Virage à gauche pour admirer un puits d’eau turquoise, l’éclaireur disparaît. On le retrouve discutant avec deux lycéens et un groupe équipé de casques de vélo. Nicolas (prénom modifié, il a souhaité garder l’anonymat), 18 ans, descend au moins une fois par semaine depuis un an et demi. Le lycéen versaillais, comme notre guide, dénonce les tags et admire le «patrimoine». Il évoque cette fois où, seul, il a fait une chute de plusieurs mètres, sans trop se blesser, son «seul coup de stress», affirme-t-il, comme un rappel de la dangerosité du lieu.

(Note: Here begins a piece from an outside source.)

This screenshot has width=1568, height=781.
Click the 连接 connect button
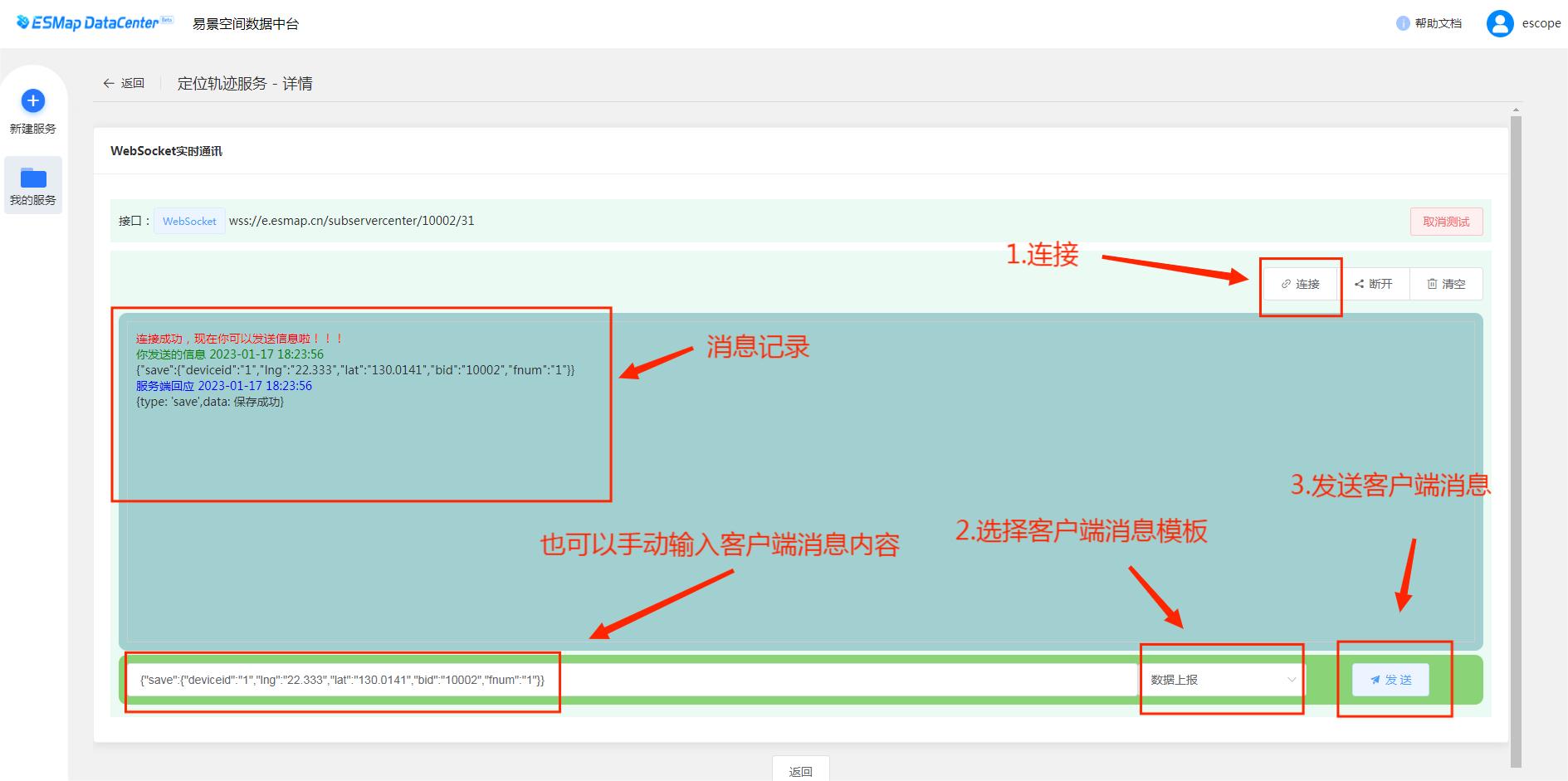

Au loin, une musique se rapproche. Deux joyeux lurons, les pieds dans l’eau, passent avec leurs émanations d’alcool. «T’inquiète, c’est pas les keufs !», crie l’un d’eux à un troisième resté derrière. En effet, il est interdit de circuler dans les carrières depuis un arrêté préfectoral de 1955. Et la police rôde.
Le guide, qui s’est déjà fait verbaliser, s’arrête devant une plaque bleue en l’honneur de Jean-Claude Saratte, le fonctionnaire qui a cofondé en 1980 la police des carrières. En 2000, pour sa retraite, «les cataphiles ont organisé une gigantesque fête, pas pour dire : « Chouette, on est débarrassé de lui! », mais pour dire : « Merci pour ce moment »», se remémore notre fin connaisseur. «On faisait partie de leur microcosme, c’est pour ça qu’ils nous appelaient les « cataflics »», explique le commandant Jean-Claude Saratte.

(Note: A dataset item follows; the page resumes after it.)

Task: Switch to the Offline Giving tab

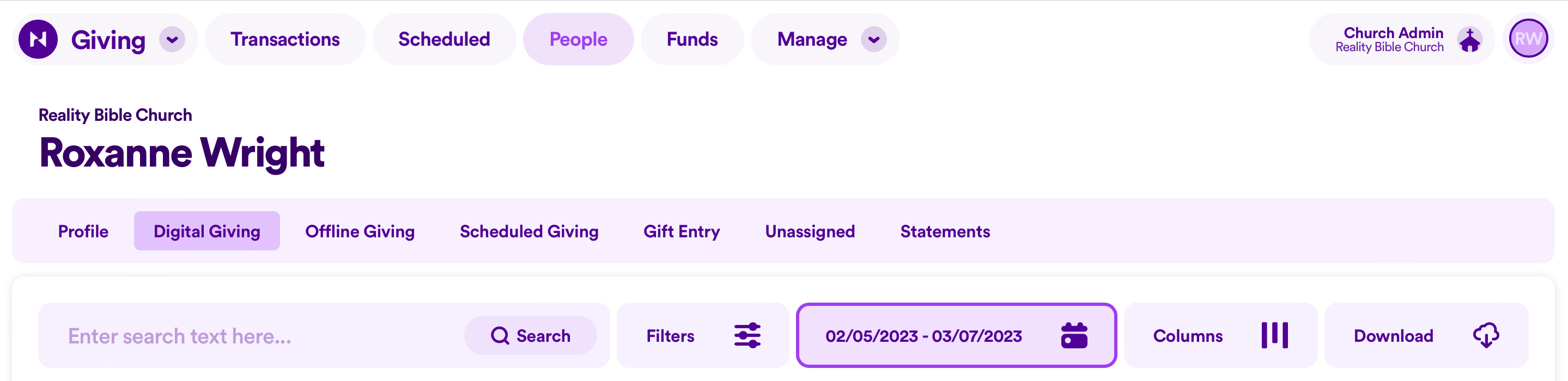Action: 359,231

«C’est plutôt un public parisien, diplômé»
Cet ancien spéléologue amateur garde un «excellent souvenir» de ces années à patrouiller dans les carrières, «un havre de paix». Son équipe avait constitué une base de données des cataphiles (à partir de leur surnom, pratique habituelle chez les férus des sous-sols) utile en cas de disparition.
Avec parfois des «détails cocasses», raconte le septuagénaire, comme ce jour où un homme «était parti roupiller chez sa maîtresse», ayant dit qu’il descendait dans les carrières. Le cataphile était alors plutôt un homme de 25 ans ou moins, souvent étudiant. «C’est plutôt un public parisien, diplômé, classe moyenne-supérieure», assure le sociologue Florian Dauphin, qui a enquêté dans les années 2010 sur cette population discrète.
Sous le cimetière du Montparnasse, où les tags sont quasiment inexistants, notre guide recherche un dessin en hommage à Jane Birkin. Il trouve le visage croqué sur la pierre – pile, selon lui, en dessous de sa tombe – accompagné de ces mots : «Je suis venue te dire que je t’aimais».
Sous les pavés, direction «La Plage», une salle souterraine où le sol ressemble à du sable et le mur est repeint de vagues. Un premier groupe, composé de six Argentins dont quatre «touristes», nom donné aux néophytes des carrières, arrive. Dans le second, les guides sont deux femmes. Il y a dix ans, quand Cécile (prénom d’emprunt), la trentaine, a commencé, elles étaient peu nombreuses. Dorénavant, «il y en a quand même pas mal et c’est chouette». En s’éclipsant, tradition oblige, les groupes se souhaitent une «bonne descente».